VONIS.ID – Sekretaris Jenderal PKS Muhammad Kholid merespons perbedaan pendapat antara Menteri Kelautan dan Perikanan (KKP) Sakti Wahyu Trenggono dan Menteri Keuangan Purbaya Yudhi Sadewa terkait anggaran pengadaan kapal.
Kholid meminta kedua menteri menyelesaikan persoalan tersebut dalam rapat kabinet, bukan melalui media sosial.
“Kalau boleh saran, sebaiknya diselesaikan di rapat kabinet, ya, bukan di medsos,” kata Kholid, Rabu (11/2/2026).

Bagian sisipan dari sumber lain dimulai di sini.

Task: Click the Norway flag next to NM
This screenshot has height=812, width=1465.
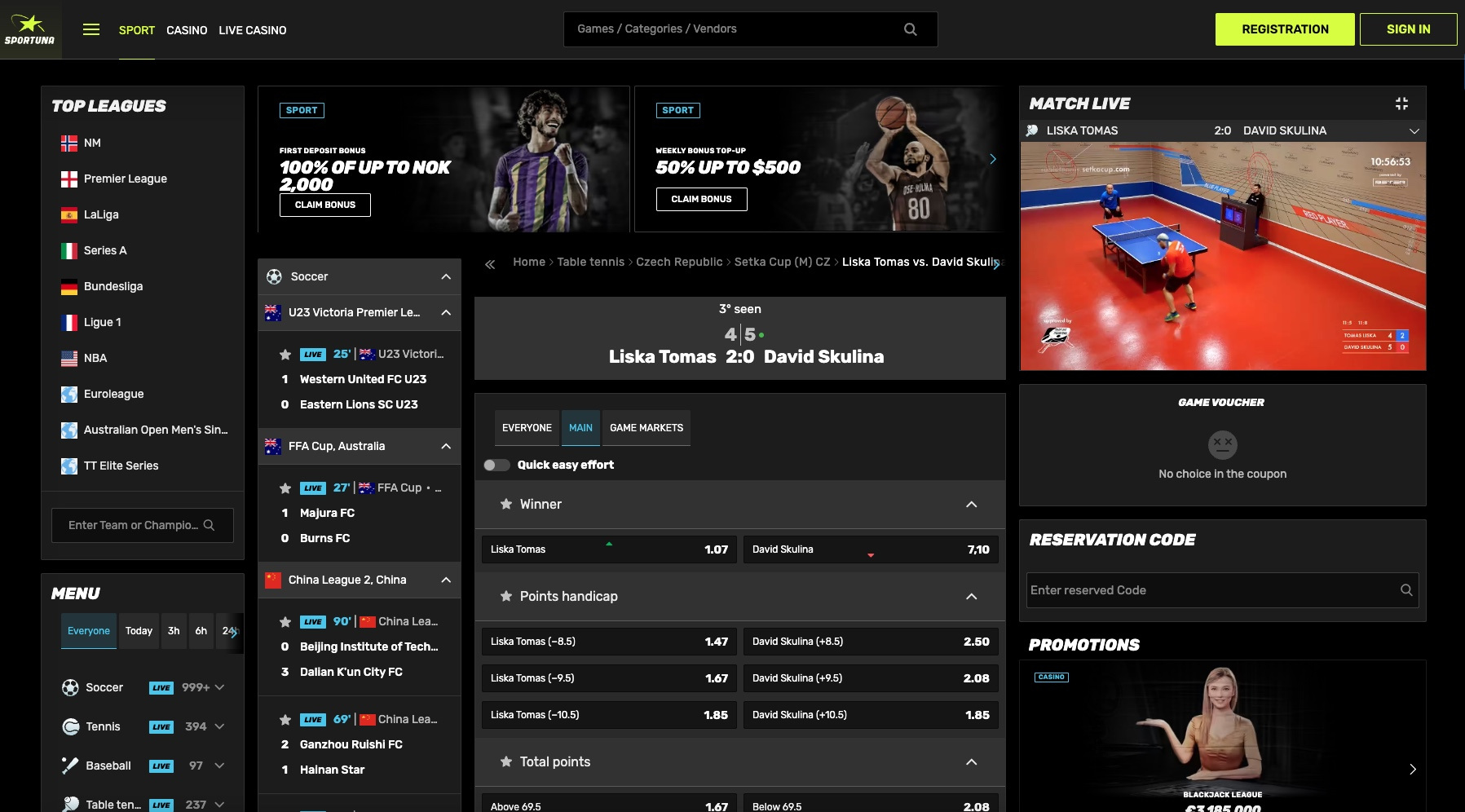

Perbedaan pandangan itu mencuat setelah Purbaya menyatakan bahwa Kementerian Keuangan telah mencairkan anggaran pengadaan kapal untuk KKP.
Namun, ia mengaku heran karena industri galangan kapal dalam negeri belum menerima pesanan dari KKP.
Purbaya menyampaikan pernyataan itu dalam acara Revitalisasi Galangan Kapal dan Pelayaran Indonesia yang Kamar Dagang dan Industri (Kadin) Indonesia gelar.
Ia mempertanyakan tindak lanjut dari anggaran yang disebut sudah dikucurkan tersebut.
Menteri Kelautan Bantah Anggaran Sudah Cair
Menanggapi pernyataan itu, Trenggono membantah bahwa anggaran tersebut sudah cair.
Ia meminta Purbaya mengecek langsung jajarannya di Kementerian Keuangan.
“Coba Anda tanya dulu deh sama anak buah Anda, benar nggak itu uang kapal sudah cair,” ujar Trenggono dalam unggahan di akun Instagram pribadinya.
Trenggono menjelaskan bahwa proyek pembangunan kapal tersebut tidak menggunakan anggaran yang bersumber dari APBN murni.
Ia menegaskan bahwa pemerintah mendanai proyek pembangunan 1.500 kapal ikan melalui skema pinjaman luar negeri dari pemerintah Inggris.
Menurut Trenggono, pernyataan tersebut perlu klarifikasi agar tidak menimbulkan kesalahpahaman di publik maupun di kalangan pelaku industri galangan kapal nasional.
Kholid Tekankan Soliditas Kabinet
Kholid menilai perbedaan pandangan antarmenteri merupakan hal yang wajar dalam pemerintahan.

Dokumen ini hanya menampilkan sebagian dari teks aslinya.